Governmental organizations usually impose some charges to individuals and legal entities referred to as tax with an aim of funding public expenditure. Individuals or entities that evade, resist or fail to pay their tax are likely to be punished by the law. The government imposes the taxes either directly or indirectly and can be paid using money or providing equivalent labor. Proper record keeping for all financial transactions help in ensuring there is an easy time when filing tax returns since all the records are clear. Bookkeeping will, therefore, ensure that all daily financial transactions are recorded.
Bookkeeping is one of the business accounting processes which involves keeping records of all day to day financial transactions in an organization, business or institution. There are various transactions that are involved in bookkeeping including purchases, sales, payments and receipts which can be cash or credit transactions. The single-entry bookkeeping system and the double-entry bookkeeping system are the two major systems used in businesses and organizations in bookkeeping. Incomes and expenses in a busineses or organizations are recorded in one accoung in the single-entry bookkeeping system. A double entry bookkeeping system usually has at least two accounts where financial transactions are recorded such as liabilities, assets, expenses and revenue account. Bookkeeping can be computerized hence reducing the paper work and also ensuring accuracy in the various entries for financial transactions in a businesses or organization.

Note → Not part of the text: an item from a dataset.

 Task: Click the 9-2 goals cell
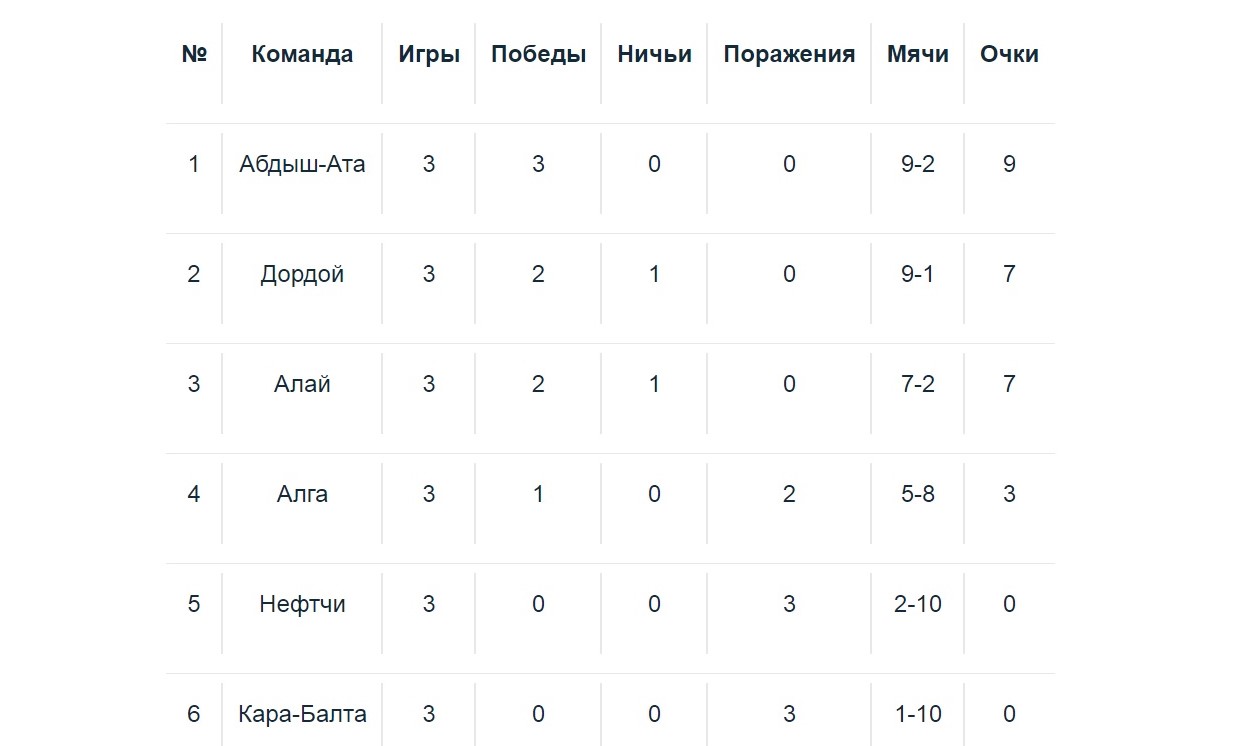click(x=917, y=164)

There are various types of taxes an individual is required to pay depending on one’s income, property, goods and services and many other types. An example of tax imposed depending on one’s property is the estate tax. Tax imposed on individuals who inherit property from deceased persons is known as the estate tax. The tax is usually levied if the value of the property that has been left behind for the heir exceeds the limit set by the law in a given state. Estate tax preparation depends limit set for the estate tax and also the procedure to be followed in filling the estate tax if the maximum limit set have been exceeded.

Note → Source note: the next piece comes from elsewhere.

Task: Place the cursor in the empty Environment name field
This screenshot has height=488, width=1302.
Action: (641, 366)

Enrolled agents who have knowledge and are qualified in tax law can help in estate tax preparation. Their main helps in the estate tax preparation is to ensure compliance to the law by the individual while ensuring the estate tax charged is minimized. Enrolled agents are required to have knowledge in accounting practices since tax obligations for estate tax can be presented in financial statements. Opinions that do not present the actual financial situation can arise when enrolled agents perform accounting and audit tasks hence are restricted.